The way politics in this country is played frightens me every dawning day. It is a fight to finish affair. Nobody accepts defeat at the polls. The Judges must be the final bus stop. And when they come to the Judges and the Judges in their professional minds give judgment, they call them all sorts of names. To the party who wins the case, the Judiciary is the best place and real common hope of the common man. To the party who loses, the Judiciary is bad. Even when a party loses a case because of serious blunder of Counsel, it is the Judge who is blamed. Why? While I know as a matter of fact that in every case, the Judge makes an additional enemy, if I use the word unguardedly, I must say that the Judge does not regard the person as his enemy. The Judge who has given judgment in the light of the law, should not be castigated in the way it is done in this country. That is a primitive conduct and I condemn it. It is a conduct that does not help the promotion of the administration of justice.

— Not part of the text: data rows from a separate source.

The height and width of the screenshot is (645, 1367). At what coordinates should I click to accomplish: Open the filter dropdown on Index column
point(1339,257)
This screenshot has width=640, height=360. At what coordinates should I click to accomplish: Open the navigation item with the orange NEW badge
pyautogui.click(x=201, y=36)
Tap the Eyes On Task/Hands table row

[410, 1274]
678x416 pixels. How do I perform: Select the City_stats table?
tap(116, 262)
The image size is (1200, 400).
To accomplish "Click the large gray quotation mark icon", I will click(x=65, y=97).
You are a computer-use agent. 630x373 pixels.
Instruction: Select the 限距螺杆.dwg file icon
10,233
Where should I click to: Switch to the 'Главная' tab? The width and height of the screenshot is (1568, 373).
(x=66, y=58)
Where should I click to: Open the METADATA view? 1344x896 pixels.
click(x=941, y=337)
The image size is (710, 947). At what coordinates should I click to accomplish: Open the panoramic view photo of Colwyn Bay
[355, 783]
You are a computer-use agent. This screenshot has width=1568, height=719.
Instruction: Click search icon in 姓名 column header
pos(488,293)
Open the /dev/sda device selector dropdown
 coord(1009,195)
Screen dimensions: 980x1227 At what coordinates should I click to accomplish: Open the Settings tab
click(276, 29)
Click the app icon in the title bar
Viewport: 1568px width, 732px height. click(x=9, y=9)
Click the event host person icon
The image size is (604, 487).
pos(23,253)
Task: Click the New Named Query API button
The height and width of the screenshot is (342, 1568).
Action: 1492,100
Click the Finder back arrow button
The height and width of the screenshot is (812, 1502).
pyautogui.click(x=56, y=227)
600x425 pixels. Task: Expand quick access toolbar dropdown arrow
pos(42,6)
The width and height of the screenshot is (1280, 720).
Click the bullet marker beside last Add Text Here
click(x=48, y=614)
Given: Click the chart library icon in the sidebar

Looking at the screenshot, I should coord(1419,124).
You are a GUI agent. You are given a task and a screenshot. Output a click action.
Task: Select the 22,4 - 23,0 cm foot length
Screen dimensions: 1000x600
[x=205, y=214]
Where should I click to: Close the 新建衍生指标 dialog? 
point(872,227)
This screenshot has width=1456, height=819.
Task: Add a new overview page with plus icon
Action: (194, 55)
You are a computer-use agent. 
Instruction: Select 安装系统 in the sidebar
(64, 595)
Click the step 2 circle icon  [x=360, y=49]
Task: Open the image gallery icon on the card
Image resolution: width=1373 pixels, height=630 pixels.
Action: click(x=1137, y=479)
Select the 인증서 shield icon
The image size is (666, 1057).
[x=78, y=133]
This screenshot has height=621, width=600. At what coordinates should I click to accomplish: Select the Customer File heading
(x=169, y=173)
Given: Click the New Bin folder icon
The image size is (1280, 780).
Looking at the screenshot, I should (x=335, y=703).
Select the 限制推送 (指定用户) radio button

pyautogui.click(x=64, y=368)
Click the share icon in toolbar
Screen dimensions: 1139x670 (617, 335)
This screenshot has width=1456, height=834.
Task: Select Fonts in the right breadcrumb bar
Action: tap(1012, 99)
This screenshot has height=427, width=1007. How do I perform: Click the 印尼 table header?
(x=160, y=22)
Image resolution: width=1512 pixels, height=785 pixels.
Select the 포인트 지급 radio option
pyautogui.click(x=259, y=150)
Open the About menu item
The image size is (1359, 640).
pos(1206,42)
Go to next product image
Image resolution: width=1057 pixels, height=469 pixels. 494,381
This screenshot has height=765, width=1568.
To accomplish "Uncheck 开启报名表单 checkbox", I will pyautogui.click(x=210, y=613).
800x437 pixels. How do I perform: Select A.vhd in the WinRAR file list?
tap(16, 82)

It is rather a conduct that is likely to affect adversely the administration of justice in this country. I feel very strongly that Nigerian Judges should be allowed to perform their judicial functions to the best of their ability. I should also say that no amount of bad name-calling will deter Nigerian Judges from performing their constitutional functions of deciding cases between two or more competing parties. Somebody must be trusted in doing the correct thing. Why not the Nigerian Judge?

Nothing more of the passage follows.